The week ahead will be marked with investors turning their attention to the Italian elections and US revised GDP. Although the risks are limited as far as the euro currency is concerned, any surprise results could indeed bring volatility to the markets. On the economic front, data this week will focus on the revised GDP estimates from the U.S. With the start of a new trading week, indicators covering the key sectors will be released.

In the UK, PMI’s from Markit will show how the construction and manufacturing sectors have fared.

Data from the Eurozone is limited to the flash inflation estimates for the month of February. Consumer prices are expected to remain broadly stable from January’s inflation figures. However, as far as the euro currency is concerned, the Italian elections will likely overshadow any economic data during the week.

Here’s a quick recap of the key economic events due this week.

U.S: Durable goods orders, GDP and PMI’s

The start of a new trading week brings fresh economic data from the U.S. covering the period of February. As per initial estimates from various GDP trackers, the U.S. economy is expected to have started the year on a strong note.

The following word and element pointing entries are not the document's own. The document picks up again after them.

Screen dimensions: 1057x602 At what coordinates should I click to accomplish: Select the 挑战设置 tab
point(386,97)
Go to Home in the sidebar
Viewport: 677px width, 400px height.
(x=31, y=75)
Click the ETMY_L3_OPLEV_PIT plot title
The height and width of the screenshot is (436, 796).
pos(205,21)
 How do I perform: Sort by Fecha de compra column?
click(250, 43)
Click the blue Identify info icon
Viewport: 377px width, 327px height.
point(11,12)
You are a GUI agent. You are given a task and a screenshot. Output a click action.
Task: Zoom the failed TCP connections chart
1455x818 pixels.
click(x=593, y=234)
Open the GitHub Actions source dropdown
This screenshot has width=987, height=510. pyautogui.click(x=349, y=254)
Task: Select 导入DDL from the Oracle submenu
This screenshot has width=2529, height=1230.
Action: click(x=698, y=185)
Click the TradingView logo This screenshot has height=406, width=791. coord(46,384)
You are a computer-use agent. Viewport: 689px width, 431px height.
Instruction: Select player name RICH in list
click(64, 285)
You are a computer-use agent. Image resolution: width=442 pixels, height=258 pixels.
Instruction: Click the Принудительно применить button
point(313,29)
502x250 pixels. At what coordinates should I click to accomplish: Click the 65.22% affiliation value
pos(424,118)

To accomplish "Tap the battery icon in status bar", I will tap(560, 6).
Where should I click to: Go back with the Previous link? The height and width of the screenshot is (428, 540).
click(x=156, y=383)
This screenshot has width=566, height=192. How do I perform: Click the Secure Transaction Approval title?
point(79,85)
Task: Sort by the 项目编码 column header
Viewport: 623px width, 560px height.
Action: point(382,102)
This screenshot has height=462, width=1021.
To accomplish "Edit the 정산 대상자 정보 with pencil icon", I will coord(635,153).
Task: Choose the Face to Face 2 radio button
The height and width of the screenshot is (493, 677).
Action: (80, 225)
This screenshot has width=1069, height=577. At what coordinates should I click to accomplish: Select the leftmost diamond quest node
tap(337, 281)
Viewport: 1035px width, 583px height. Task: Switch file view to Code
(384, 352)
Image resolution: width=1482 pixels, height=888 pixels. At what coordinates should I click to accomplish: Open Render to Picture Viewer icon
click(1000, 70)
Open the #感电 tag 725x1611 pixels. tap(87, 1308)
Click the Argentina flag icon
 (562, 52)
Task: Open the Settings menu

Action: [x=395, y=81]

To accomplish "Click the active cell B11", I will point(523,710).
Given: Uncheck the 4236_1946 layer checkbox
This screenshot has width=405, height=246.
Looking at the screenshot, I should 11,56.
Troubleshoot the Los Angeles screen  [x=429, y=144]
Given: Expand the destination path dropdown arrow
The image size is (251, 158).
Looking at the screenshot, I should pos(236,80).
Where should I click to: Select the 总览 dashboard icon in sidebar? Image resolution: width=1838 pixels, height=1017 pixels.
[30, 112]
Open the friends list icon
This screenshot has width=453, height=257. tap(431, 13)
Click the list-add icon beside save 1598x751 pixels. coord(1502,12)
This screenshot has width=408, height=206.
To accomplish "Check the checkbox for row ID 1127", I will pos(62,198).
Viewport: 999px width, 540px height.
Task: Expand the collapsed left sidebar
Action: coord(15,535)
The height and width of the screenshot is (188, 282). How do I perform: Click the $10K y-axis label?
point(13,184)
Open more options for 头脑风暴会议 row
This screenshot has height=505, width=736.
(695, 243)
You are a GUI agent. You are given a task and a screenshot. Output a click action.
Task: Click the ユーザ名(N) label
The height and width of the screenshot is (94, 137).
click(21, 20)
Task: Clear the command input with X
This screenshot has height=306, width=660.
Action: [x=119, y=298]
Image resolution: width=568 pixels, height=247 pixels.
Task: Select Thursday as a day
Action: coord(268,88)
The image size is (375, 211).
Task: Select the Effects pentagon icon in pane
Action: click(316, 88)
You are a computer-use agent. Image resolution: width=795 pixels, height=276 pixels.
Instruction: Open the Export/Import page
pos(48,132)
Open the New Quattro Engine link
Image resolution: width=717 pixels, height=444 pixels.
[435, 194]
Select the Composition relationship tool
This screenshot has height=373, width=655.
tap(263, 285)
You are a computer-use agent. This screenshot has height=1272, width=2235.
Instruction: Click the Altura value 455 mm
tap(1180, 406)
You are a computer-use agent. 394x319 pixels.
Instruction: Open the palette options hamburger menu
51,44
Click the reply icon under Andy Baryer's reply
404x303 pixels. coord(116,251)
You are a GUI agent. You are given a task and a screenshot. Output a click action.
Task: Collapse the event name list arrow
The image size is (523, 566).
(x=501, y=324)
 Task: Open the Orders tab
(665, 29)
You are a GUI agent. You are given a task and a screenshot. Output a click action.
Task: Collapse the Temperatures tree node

This could be likely reflected from the fact that the figures for February remain around the same levels of activity as in the previous month. Starting the week, the U.S. durable goods orders will be coming out on Tuesday. The data will cover the period of January. Previously, durable goods orders were seen rising at the strongest levels in six months and December’s data reversed the declines posted in the previous month.

Later in the week, the second revised GDP estimates from the U.S. will be released. Economists forecast no change to the GDP data which is expected to confirm that the U.S. economy advanced at a pace of 2.6% for the quarter ending December 2017. Although a bit slower pace of expansion compared to the previous quarter, the markets expect to see growth picking up in the first quarter of the year. A beat on the estimates could potentially push rate hike expectations even further.